- PROVIDED MATERIAL:
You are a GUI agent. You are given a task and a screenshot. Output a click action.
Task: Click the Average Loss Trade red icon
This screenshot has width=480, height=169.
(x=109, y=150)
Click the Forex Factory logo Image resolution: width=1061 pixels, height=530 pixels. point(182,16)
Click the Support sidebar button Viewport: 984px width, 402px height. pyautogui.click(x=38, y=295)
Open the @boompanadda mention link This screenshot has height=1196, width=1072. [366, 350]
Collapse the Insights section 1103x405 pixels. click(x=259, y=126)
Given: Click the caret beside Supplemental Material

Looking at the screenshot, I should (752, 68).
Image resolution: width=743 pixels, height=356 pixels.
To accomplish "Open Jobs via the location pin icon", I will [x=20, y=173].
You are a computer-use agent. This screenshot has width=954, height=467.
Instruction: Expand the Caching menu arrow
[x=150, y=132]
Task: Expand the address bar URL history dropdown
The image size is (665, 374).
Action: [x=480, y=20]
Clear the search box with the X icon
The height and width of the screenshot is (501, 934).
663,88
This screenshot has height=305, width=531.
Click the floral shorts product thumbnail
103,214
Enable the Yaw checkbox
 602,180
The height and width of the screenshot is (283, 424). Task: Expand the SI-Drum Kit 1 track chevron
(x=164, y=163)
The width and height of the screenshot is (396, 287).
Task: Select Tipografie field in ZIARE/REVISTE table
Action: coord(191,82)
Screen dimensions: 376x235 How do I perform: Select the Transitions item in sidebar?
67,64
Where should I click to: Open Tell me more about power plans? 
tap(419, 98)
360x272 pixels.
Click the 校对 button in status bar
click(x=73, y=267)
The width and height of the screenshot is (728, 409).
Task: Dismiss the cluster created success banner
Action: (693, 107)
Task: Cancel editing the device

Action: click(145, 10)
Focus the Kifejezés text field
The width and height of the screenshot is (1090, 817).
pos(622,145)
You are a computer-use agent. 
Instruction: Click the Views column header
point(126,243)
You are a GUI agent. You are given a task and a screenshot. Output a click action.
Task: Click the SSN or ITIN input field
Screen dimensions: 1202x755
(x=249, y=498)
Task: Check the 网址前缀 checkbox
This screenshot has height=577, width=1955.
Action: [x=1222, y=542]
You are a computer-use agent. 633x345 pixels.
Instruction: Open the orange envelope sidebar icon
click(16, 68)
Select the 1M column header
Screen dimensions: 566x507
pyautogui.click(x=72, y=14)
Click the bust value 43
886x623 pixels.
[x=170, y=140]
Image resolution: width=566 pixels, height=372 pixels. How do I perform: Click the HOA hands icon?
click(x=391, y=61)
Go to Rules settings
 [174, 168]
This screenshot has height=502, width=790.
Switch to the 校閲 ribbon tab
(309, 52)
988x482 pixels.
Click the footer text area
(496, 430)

- PROMPT: What is needed is a word-for-word copy of all the records above.

- RESPONSE BOX:
You are a GUI agent. You are given a task and a screenshot. Output a click action.
Task: Click the Average Loss Trade red icon
This screenshot has width=480, height=169.
(x=109, y=150)
Click the Forex Factory logo Image resolution: width=1061 pixels, height=530 pixels. point(182,16)
Click the Support sidebar button Viewport: 984px width, 402px height. pyautogui.click(x=38, y=295)
Open the @boompanadda mention link This screenshot has height=1196, width=1072. [366, 350]
Collapse the Insights section 1103x405 pixels. click(x=259, y=126)
Given: Click the caret beside Supplemental Material

Looking at the screenshot, I should (752, 68).
Image resolution: width=743 pixels, height=356 pixels.
To accomplish "Open Jobs via the location pin icon", I will [x=20, y=173].
You are a computer-use agent. This screenshot has width=954, height=467.
Instruction: Expand the Caching menu arrow
[x=150, y=132]
Task: Expand the address bar URL history dropdown
The image size is (665, 374).
Action: [x=480, y=20]
Clear the search box with the X icon
The height and width of the screenshot is (501, 934).
663,88
This screenshot has height=305, width=531.
Click the floral shorts product thumbnail
103,214
Enable the Yaw checkbox
 602,180
The height and width of the screenshot is (283, 424). Task: Expand the SI-Drum Kit 1 track chevron
(x=164, y=163)
The width and height of the screenshot is (396, 287).
Task: Select Tipografie field in ZIARE/REVISTE table
Action: coord(191,82)
Screen dimensions: 376x235 How do I perform: Select the Transitions item in sidebar?
67,64
Where should I click to: Open Tell me more about power plans? 
tap(419, 98)
360x272 pixels.
Click the 校对 button in status bar
click(x=73, y=267)
The width and height of the screenshot is (728, 409).
Task: Dismiss the cluster created success banner
Action: (693, 107)
Task: Cancel editing the device

Action: click(145, 10)
Focus the Kifejezés text field
The width and height of the screenshot is (1090, 817).
pos(622,145)
You are a computer-use agent. 
Instruction: Click the Views column header
point(126,243)
You are a GUI agent. You are given a task and a screenshot. Output a click action.
Task: Click the SSN or ITIN input field
Screen dimensions: 1202x755
(x=249, y=498)
Task: Check the 网址前缀 checkbox
This screenshot has height=577, width=1955.
Action: [x=1222, y=542]
You are a computer-use agent. 633x345 pixels.
Instruction: Open the orange envelope sidebar icon
click(16, 68)
Select the 1M column header
Screen dimensions: 566x507
pyautogui.click(x=72, y=14)
Click the bust value 43
886x623 pixels.
[x=170, y=140]
Image resolution: width=566 pixels, height=372 pixels. How do I perform: Click the HOA hands icon?
click(x=391, y=61)
Go to Rules settings
 [174, 168]
This screenshot has height=502, width=790.
Switch to the 校閲 ribbon tab
(309, 52)
988x482 pixels.
Click the footer text area
(496, 430)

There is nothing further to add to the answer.